Bad blood between two elderly Canadian Football League legends dating back almost 50 years spilled out onto the stage at an awards luncheon in Vancouver when Joe Kapp, 73, and Angelo Mosca, 74, engaged in an extraordinary fight involving an olive branch and a walking stick.

A video of the incident, which happened Friday, shows former British Columbia Lions quarterback Kapp attempt to give Mosca, a former Hamilton Tiger-Cats defensive lineman, an olive branch as a peace offering, although it is not clear whether he was being sincere.
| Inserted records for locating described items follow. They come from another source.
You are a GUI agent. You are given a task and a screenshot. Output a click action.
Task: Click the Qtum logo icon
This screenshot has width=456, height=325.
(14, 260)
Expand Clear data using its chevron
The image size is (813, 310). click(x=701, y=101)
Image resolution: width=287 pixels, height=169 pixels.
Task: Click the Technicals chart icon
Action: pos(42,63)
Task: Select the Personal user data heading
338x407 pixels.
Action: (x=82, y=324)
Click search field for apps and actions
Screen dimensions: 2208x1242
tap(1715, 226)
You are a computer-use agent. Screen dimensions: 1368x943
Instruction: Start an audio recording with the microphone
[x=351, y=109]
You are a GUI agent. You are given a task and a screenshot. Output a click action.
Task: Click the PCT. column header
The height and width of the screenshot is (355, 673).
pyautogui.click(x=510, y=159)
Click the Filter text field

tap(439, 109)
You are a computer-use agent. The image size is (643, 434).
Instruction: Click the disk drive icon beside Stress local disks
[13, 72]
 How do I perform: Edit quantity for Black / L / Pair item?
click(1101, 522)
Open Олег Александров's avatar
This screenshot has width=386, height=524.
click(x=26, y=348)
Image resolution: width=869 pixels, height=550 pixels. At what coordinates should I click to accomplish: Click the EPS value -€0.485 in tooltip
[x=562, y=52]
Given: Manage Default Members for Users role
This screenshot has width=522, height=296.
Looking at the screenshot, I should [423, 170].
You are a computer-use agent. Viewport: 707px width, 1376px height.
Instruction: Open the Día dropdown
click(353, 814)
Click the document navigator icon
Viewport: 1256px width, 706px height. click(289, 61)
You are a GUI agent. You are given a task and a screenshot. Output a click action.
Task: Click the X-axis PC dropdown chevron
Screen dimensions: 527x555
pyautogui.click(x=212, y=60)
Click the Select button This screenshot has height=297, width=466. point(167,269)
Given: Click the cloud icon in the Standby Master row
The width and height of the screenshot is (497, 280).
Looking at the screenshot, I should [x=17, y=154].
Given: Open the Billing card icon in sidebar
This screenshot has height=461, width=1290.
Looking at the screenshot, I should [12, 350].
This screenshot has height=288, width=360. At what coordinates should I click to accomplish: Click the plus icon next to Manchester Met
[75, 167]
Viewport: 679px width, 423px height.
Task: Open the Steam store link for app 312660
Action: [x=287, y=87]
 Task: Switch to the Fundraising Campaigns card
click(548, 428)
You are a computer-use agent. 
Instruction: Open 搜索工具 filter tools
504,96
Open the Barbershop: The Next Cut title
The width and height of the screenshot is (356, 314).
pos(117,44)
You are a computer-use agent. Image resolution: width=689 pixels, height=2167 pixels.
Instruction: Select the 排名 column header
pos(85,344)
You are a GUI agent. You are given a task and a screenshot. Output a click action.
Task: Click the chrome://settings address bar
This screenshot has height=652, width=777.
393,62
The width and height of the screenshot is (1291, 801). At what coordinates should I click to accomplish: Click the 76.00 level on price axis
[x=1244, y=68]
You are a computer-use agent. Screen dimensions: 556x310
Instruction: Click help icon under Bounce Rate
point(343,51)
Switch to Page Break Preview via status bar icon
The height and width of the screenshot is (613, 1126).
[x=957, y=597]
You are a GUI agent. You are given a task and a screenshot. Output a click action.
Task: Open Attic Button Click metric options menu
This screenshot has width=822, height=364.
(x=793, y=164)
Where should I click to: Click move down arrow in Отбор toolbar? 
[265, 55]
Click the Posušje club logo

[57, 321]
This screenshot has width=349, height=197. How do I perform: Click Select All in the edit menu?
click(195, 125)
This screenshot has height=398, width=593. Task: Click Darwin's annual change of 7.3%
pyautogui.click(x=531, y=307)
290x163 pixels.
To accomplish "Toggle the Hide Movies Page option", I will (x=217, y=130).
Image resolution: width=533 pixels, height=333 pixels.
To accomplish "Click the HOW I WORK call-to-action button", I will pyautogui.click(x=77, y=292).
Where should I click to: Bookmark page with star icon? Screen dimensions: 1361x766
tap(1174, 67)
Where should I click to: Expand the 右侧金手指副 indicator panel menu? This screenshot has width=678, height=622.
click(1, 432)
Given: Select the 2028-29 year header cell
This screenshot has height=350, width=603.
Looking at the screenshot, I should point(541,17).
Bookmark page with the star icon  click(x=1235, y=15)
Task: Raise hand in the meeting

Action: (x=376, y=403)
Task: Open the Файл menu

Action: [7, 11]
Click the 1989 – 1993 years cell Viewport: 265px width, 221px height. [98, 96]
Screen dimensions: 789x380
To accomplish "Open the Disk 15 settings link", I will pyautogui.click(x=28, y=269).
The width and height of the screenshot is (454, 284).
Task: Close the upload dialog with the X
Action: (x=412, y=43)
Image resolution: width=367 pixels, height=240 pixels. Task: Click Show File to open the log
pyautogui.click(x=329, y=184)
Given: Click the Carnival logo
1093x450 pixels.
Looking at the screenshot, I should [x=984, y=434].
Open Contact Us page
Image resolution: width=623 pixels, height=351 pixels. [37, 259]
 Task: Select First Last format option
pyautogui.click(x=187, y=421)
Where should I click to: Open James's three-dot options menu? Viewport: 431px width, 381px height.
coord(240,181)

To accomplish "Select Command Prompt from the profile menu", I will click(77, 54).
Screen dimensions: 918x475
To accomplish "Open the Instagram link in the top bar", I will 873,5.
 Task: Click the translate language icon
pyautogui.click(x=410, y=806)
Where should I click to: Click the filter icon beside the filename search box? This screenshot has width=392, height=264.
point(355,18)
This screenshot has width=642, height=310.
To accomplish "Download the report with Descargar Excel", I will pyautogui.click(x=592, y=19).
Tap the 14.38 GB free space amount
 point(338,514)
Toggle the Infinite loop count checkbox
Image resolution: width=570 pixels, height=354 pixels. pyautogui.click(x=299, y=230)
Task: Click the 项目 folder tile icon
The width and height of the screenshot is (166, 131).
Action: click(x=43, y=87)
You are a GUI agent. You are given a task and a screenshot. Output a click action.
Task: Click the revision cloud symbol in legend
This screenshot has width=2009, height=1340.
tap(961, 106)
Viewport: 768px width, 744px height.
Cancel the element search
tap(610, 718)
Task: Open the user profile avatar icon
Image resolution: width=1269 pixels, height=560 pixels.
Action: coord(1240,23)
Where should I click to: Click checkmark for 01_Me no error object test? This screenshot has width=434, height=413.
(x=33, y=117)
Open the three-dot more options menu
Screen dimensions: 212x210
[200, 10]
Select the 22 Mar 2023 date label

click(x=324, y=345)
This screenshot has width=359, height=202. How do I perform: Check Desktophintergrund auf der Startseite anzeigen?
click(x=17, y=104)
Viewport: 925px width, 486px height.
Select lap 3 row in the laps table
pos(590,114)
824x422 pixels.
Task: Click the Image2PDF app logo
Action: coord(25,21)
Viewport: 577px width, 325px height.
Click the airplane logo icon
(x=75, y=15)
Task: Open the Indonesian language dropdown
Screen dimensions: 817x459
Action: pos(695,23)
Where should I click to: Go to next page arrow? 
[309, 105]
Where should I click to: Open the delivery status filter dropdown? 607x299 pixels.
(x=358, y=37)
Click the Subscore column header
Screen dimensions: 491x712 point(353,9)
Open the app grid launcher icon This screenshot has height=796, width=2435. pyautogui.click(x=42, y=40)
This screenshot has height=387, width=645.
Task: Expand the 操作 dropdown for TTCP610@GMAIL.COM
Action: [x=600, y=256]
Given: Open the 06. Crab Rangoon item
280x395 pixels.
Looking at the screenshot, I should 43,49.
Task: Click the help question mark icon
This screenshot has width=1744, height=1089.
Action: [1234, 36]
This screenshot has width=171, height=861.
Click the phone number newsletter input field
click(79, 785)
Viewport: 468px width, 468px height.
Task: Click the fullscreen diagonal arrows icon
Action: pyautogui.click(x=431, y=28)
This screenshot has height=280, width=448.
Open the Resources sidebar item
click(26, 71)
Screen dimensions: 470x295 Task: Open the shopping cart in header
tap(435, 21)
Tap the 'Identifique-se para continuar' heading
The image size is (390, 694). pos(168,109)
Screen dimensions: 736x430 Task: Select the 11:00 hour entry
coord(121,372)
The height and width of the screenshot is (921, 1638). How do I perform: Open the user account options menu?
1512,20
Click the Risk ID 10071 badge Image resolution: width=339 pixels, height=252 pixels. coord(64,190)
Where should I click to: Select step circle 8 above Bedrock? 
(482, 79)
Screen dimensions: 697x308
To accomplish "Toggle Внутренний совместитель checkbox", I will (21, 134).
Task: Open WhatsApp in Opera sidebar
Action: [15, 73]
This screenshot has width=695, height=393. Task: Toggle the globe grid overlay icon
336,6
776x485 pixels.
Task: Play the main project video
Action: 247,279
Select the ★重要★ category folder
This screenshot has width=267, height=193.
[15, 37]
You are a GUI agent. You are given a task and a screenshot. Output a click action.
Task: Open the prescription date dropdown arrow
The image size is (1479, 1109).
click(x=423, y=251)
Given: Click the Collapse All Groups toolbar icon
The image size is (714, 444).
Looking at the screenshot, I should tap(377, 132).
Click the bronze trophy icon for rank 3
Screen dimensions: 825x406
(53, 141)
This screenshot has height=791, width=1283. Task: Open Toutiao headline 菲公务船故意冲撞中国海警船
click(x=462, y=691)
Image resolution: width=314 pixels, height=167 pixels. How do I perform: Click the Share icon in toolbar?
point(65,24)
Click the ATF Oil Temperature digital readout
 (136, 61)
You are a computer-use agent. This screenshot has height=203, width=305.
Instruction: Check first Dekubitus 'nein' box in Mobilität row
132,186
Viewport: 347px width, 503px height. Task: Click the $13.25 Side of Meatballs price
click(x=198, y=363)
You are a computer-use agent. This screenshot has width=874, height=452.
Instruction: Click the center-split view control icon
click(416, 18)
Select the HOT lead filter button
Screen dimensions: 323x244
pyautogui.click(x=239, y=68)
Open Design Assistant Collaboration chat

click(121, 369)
Mosca responded by telling Kapp through the microphone: “Stick it up your ass.”

Kapp, who also played for the Minnesota Vikings, then poked Mosca – a longtime professional wrestler – in the face with the branch, prompting Mosca to swing his cane, striking Kapp in the head. As the stunned crowd looked on, Kapp landed a right fist on Mosca’s jaw and followed it with a left, flooring his old rival. Sportsmanship!” Kapp yelled to the audience. “That’s what it’s all about, folks, sportsmanship!”

The bad blood stems from a 1963 Grey Cup game in which Mosca controversially hit Lions running back Willie Fleming, forcing Fleming from the game, The Canadian Press reported.

Take off, hoser!  No lager involved here, eh?!?